Year                 int64
Country             object
Spending_USD       float64
Life_Expectancy    float64
dtype: object

### Check for NaN Values

In [10]:
df.isnull().sum()

Year               0
Country            0
Spending_USD       0
Life_Expectancy    0
dtype: int64

## Model Preparation 

### Create Binary Numbers for Catagorical Column

In [12]:
df = pd.get_dummies(df)

In [13]:
df

Unnamed: 0,Year,Spending_USD,Life_Expectancy,Country_Canada,Country_France,Country_Germany,Country_Great Britain,Country_Japan,Country_USA
0,1970,252.311,70.6,0,0,1,0,0,0
1,1970,192.143,72.2,0,1,0,0,0,0
2,1970,123.993,71.9,0,0,0,1,0,0
3,1970,150.437,72.0,0,0,0,0,1,0
4,1970,326.961,70.9,0,0,0,0,0,1
...,...,...,...,...,...,...,...,...,...
269,2020,6938.983,81.1,0,0,1,0,0,0
270,2020,5468.418,82.3,0,1,0,0,0,0
271,2020,5018.700,80.4,0,0,0,1,0,0
272,2020,4665.641,84.7,0,0,0,0,1,0


### Assign the Features into A Set 'X' and Assign the Target Value to 'Y' 

In [14]:
X = df.drop(['Life_Expectancy'], axis =1)

In [15]:
y = df['Life_Expectancy']

### Split the Data Between Training & Set

In [16]:
X_train, X_test, y_train, y_test = train_test_split(X,y, test_size = 0.2 , random_state = 42)

## Random Forest Regressor Model

In [17]:
rfr = RandomForestRegressor(random_state = 13)

In [20]:
rfr.fit(X_train, y_train)

RandomForestRegressor(random_state=13)

In [22]:
y_pred = rfr.predict(X_test)

In [26]:
mean_absolute_error(y_test, y_pred)

0.27990909090908

In [23]:
mean_squared_error(y_test, y_pred)

0.12957590909089994

In [24]:
r2_score(y_test, y_pred)

0.9893864896823702

1. Mean Squared Error (MSE) & Mean Absolute Error (MAE):

Lower MSE is Better: For the MSE, a lower value indicates a better model fit.
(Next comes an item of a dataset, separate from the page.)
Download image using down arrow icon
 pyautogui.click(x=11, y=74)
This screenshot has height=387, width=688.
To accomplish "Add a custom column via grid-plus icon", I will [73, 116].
It measures the average squared difference between the predicted values and the actual values. Smaller MSE means the model's predictions are closer to the actual data points.

2. R-squared (R^2) Score:

Higher R^2 is Better: R-squared is a measure of how well the independent variables explain the variation in the dependent variable. It ranges from 0 to 1, and a higher R^2 score indicates a better model fit. An R^2 score of 1 means that the model explains all the variability in the data, while an R^2 score of 0 means that the model does not explain any of the variability.

In summary:

For MSE & MAE, lower values are better.

For R^2, higher values (closer to 1) are better.
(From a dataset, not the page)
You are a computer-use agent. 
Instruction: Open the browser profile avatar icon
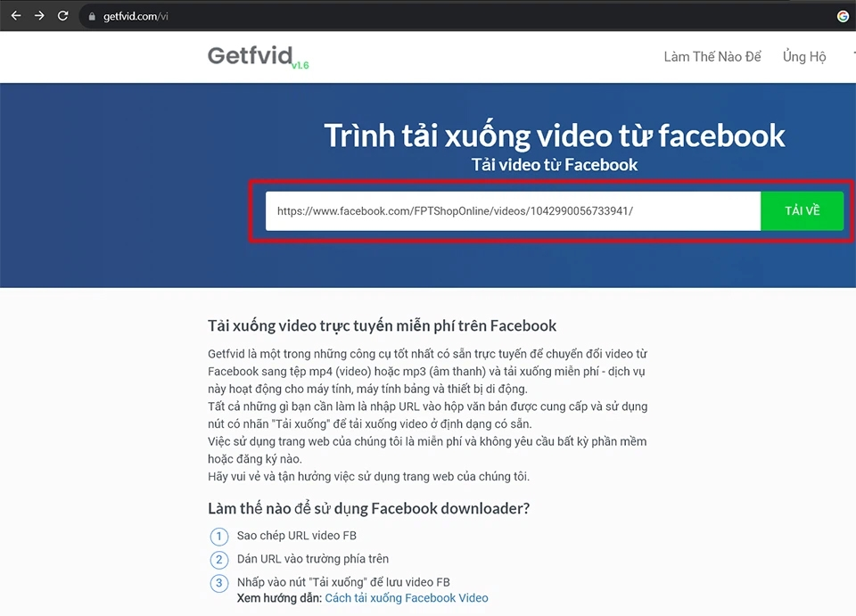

Our Random Forest Model has very good results, MSE (0.129), MAE (0.2799) and R2 (0.9893). however, We are going to see if we can imporve our model in order to recieve better results by hyperparameter tuning.

In [28]:
param_grid = {
    'n_estimators': [100, 200, 300],
    'max_depth': [ 10, 20, 30],
    'min_samples_split': [2, 5, 10],
    'min_samples_leaf': [1, 2, 4]
}

In [32]:
rfr_cv = GridSearchCV(estimator =rfr, 
                      param_grid=param_grid, 
                      cv=3, 
                      scoring='neg_mean_squared_error',
                     n_jobs=-1  # Use all available CPU cores
                     )

In [33]:
%%time
rfr_cv.fit(X_train, y_train)

Wall time: 16.2 s


GridSearchCV(cv=3, estimator=RandomForestRegressor(random_state=13), n_jobs=-1,
             param_grid={'max_depth': [10, 20, 30],
                         'min_samples_leaf': [1, 2, 4],
                         'min_samples_split': [2, 5, 10],
                         'n_estimators': [100, 200, 300]},
             scoring='neg_mean_squared_error')

In [34]:
y_pred = rfr_cv.predict(X_test)

In [35]:
mean_absolute_error(y_test, y_pred)

0.27253333333335944

In [36]:
mean_squared_error(y_test, y_pred)

0.12117737373739787

In [37]:
r2_score(y_test, y_pred)

0.990074410317099

With hyper parameter tunning, our results tend to get slighly better, where MSE (0.1211), MAE (0.2725) and R2 (0.9900).

In order to get better results we can cosider the fdollowing: 

1. Cross-Validation:

K-Fold Cross-Validation: Implement K-fold cross-validation to evaluate the model's performance on different subsets of the data. This helps assess generalization and reduce overfitting.

2. Ensemble Methods:

Ensemble Learning: Combine multiple models using techniques like stacking or bagging. Ensemble methods often lead to improved performance.

3. Data Expansion:

Collect More Data: If possible, increase the size of your dataset. More data can lead to better model performance.